What are you up to this Monday morning?
We start the day having a quick catch-up about Motor before the week ahead. We check in about what to prioritise, be that orders to send, emails piling up in the inbox, etc. We both have full time jobs alongside motor so there are often a lot of deadlines to navigate!
Where are you?
Either at home or in the office, though last week we were travelling for motor which was a nice change of pace. We were in Baden-Baden attending a performance of Yvonne Rainer’s last dance, and also eating lots of pretzels, which was great fun!
Which magazine do you first remember?
Isabelle: There were always magazines and books around the house; we’d have various arts and science magazines and journals delivered (which I think I’d then chop up and draw on) and there were also amazing interior design mags from the 80s lying about—it was quite natural that I’d start to collect magazines.
My early magazine collections are very indicative of certain obsessions – an interest in girl bands then sharply transitioned to animal rights (World Wildlife Fund had a fab magazine). I found collecting magazines a way to really get to know something, which I guess I continue to turn to magazines for.
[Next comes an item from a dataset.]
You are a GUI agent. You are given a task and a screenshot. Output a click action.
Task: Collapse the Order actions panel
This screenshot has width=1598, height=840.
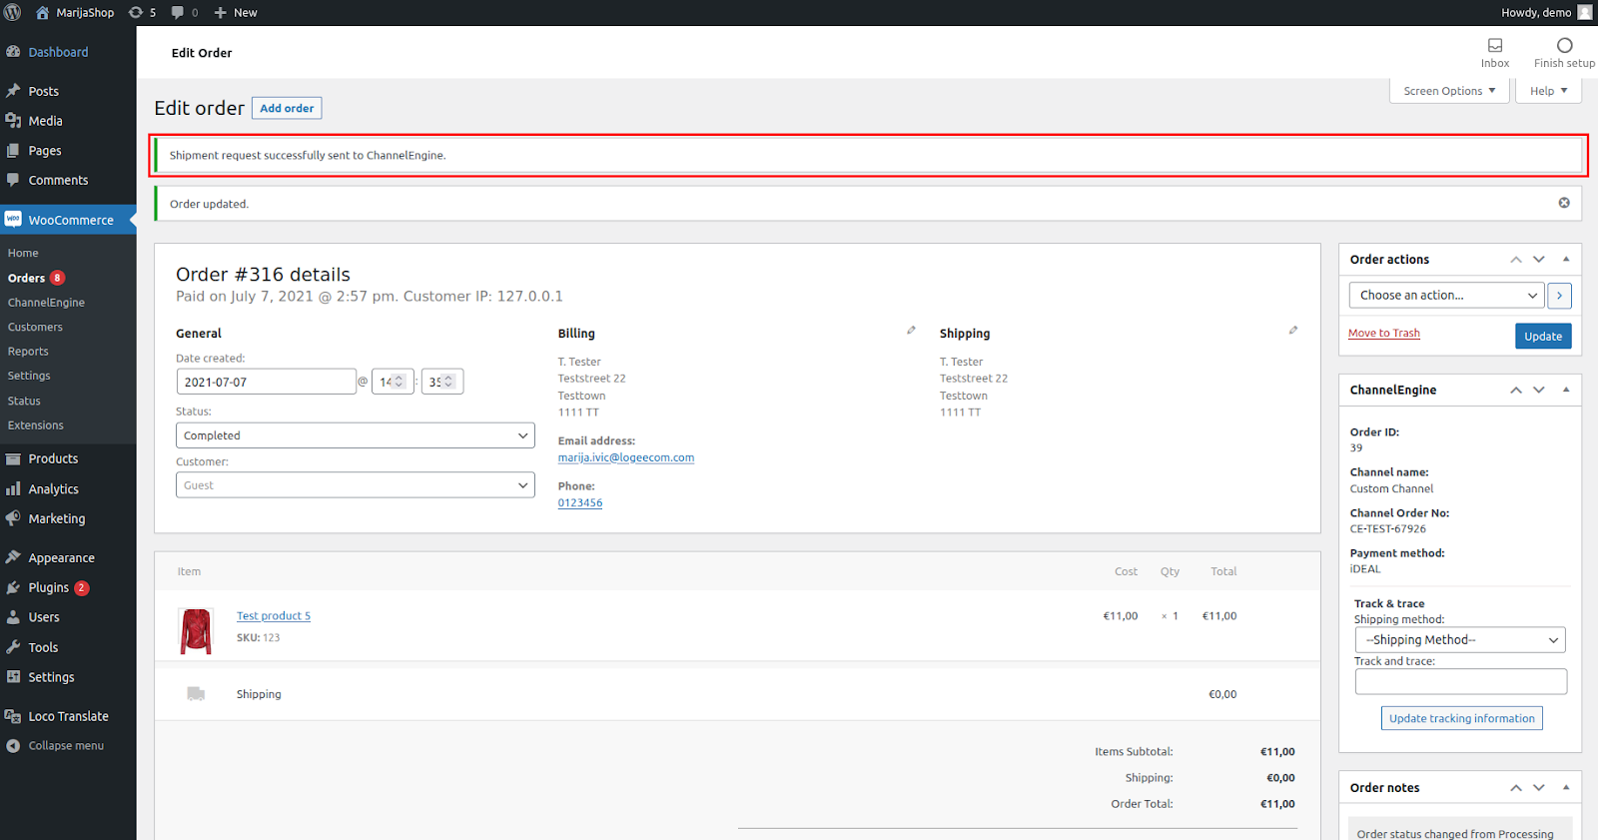point(1565,260)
Hannah: The Angelina Ballerina magazine, where you got a new dance outfit for your doll with every edition. If you don’t know her work, google says ‘She's a go-getting mouse with big dreams of becoming a prima ballerina.’
Which magazine matters to you the most this morning?
We are both super excited about Spike’s new issue ‘After Beauty’. It features several motor contributors—Stephanie LaCava, Alice Blackhurst—as well as others we love including Lynne Tillman and Quinn Latimer.
What inspired you to launch a magazine about dance?
There exist plenty of magazines for film enthusiasts, or those with an interest in literature, design and art but there is little dedicated entirely to dance. There are of course some exceptions to this, but, by and large, it felt to us that dance had been sidelined from printed matter—perhaps due to charges of ephemerality.
We wanted to show that the friction between performance and page could be generative. Inspired by the 1998 anthology ‘Footnotes’ compiled by Elena Alexander, as well as the formidable dance criticism of Jill Johnston, and the writings of dancers Yvonne Rainer and Trisha Brown (in October, above), Motor explores the choreographic potentiality of writing about dance and aims to give dance a space of critical endurance.
As co-editors, how do you collaborate?
We collaborate on almost everything and luckily we pretty much agree on most things! It is clear to us what we want motor to be and we both respect one another's opinions and skills. Isabelle has a background in publishing having worked as editorial and research assistant for Atelier Éditions and also at OK-RM/InOtherWords where she managed and oversaw editorial, production and distribution processes etc.
Hannah offers a different perspective having worked in art galleries for several years, thus has experience in artist liaison, production and project management, etc.
We also work with Audrey Solomon as our designer (above left) who brings an amazing wealth of experience in publishing art books and magazines. She is in Munich so we work remotely with her.
You’ve conceived Motor as a trilogy—explain this limited-run idea.
We wanted something concise and yet open. These themes encourage us to be more specific and ambitious in our commissioning. They are broad and permit a real diversity of responses and approaches but maintain a feeling of curation - rather than something that spills out and goes on and on.
We also wanted the magazine to be a limited and collectable item. We are sure there will be further projects—we’d like Motor to be expanded within the realms of publishing and programming—but that’s it for the magazine in its current form.
How often do you dance?
Of course we do love to dance, but we aren’t professional dancers—we think being a dancer definitely isn’t a prerequisite for an interest in dance, that’s why we wanted motor to explore movement practice in an expanded sense; from cruising, to paparazzi shots of Brittany Murphy outside a ballet class.
But recently In Baden-Baden we attended a workshop with choreographer Pat Catterson, one of the custodians of Yvonne Rainer’s dances, where she taught us Rainer’s iconic Trio A. Usually we just dance at parties or in our bedrooms!
What are you most looking forward to this coming week?
We’ve just posted motor to our first few European stockists (Punch, Bucharest; Reading Room, Milan) so looking forward to the magazines arriving there and hearing how they go down. We also have a review coming out this week on Spike online.
Finally, we have a very exciting interview at the end of the week with a contributor for issue two… keep your eyes peeled!